→ Supplied data:
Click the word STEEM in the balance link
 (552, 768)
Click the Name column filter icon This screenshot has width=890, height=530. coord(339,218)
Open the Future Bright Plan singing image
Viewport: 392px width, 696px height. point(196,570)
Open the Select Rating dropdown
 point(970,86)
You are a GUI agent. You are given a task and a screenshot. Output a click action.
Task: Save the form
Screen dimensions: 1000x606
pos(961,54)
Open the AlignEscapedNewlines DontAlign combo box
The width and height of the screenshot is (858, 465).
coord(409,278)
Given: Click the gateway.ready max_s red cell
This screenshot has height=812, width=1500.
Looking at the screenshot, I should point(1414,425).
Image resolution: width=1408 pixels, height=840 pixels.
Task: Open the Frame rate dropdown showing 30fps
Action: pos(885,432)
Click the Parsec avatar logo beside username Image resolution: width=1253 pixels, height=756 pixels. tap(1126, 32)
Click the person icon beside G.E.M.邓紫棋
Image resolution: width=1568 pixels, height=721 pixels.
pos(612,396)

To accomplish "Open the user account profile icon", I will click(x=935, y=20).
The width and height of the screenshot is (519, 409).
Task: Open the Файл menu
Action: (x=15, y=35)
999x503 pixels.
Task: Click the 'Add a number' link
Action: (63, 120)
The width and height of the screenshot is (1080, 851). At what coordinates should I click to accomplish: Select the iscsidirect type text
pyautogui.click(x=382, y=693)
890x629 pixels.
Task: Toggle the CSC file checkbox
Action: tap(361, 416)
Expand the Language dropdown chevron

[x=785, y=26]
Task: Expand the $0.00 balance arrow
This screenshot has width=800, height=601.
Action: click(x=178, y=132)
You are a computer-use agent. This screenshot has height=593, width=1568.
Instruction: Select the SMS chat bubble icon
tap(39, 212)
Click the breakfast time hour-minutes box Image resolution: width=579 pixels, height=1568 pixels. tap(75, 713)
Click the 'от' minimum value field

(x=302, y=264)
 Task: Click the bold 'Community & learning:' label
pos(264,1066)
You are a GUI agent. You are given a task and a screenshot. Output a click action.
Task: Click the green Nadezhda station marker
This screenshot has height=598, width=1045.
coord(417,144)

→ Try it: Copy out the lines starting at the one containing "Click the 'от' minimum value field" and ending with the last line of the entries. Include nothing else.

→ Answer for this exercise:
Click the 'от' minimum value field

(x=302, y=264)
 Task: Click the bold 'Community & learning:' label
pos(264,1066)
You are a GUI agent. You are given a task and a screenshot. Output a click action.
Task: Click the green Nadezhda station marker
This screenshot has height=598, width=1045.
coord(417,144)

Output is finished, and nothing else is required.